How to use Superfoods for Mamas is a big topic!  And yummy one.  And this post is currently in kinda messy draft version, but perhaps you will find value anyway.  It’s time sensitive, with focus on hot weather.

Shall we share favorites and “chew” on it together? I have my faves, but I also am concerned for how some of them are used for postpartum mamas. And oh my, just starting to think about it, there are layers of discussion so, here goes a few of them.

There are some fun guidelines with food tastes and colors and their effects on the natural needs to balance for the weather, as well as the “season” of our bodies after childbirth. There are some very noteable exceptions, good to know about! And we should look at superfoods for restoring balance when immunity is down but the need for lactation and energy to take care of baby is up.

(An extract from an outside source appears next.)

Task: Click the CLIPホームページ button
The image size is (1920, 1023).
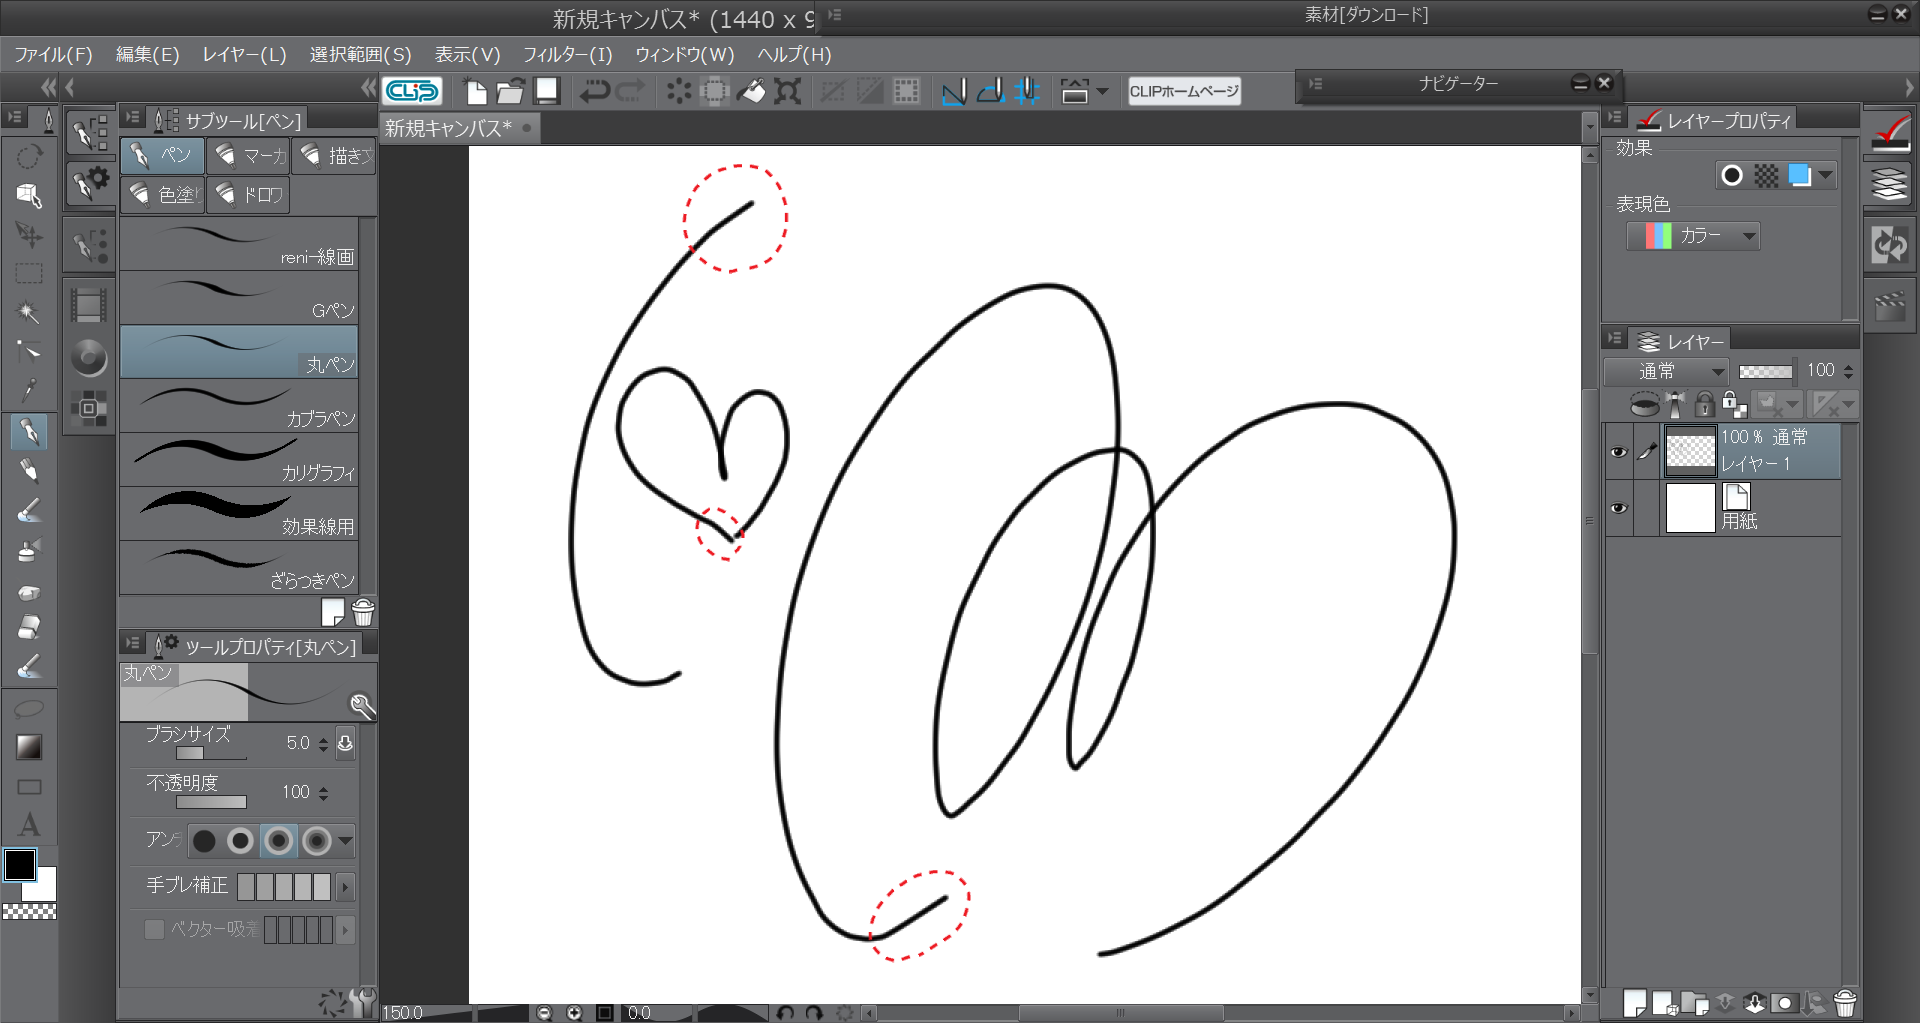Action: click(1184, 92)
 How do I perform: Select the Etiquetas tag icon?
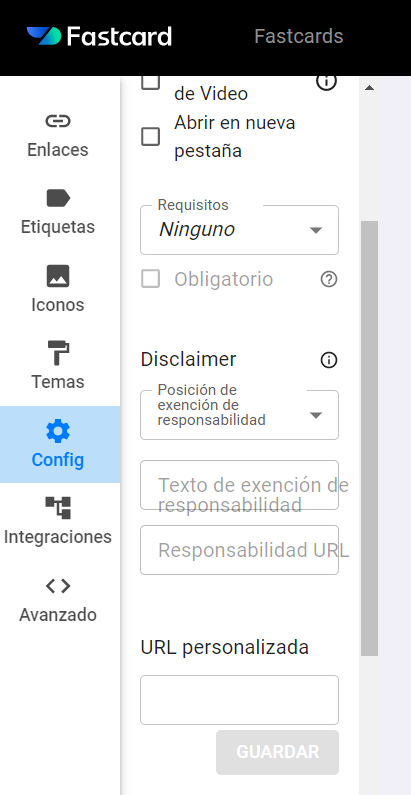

Let’s do summertime today, as it’s summer here. It is time to keep cool! Yet mother’s digestive “fires” are already low, and need help. She needs special help keeping them burning, and reducing hot flashes is not about ice water, it is about stabilizing, rebuilding body and hormones.

Everyone wants to use ice to cool down – makes sense, right? Not in the gut. Oriental traditions even in their hot climes in South East Asia, India and CHina know, it doesn’t work well. Why, they can’t all explain, but even airplane hostesses at least used to know, never offer a Chinese ice water!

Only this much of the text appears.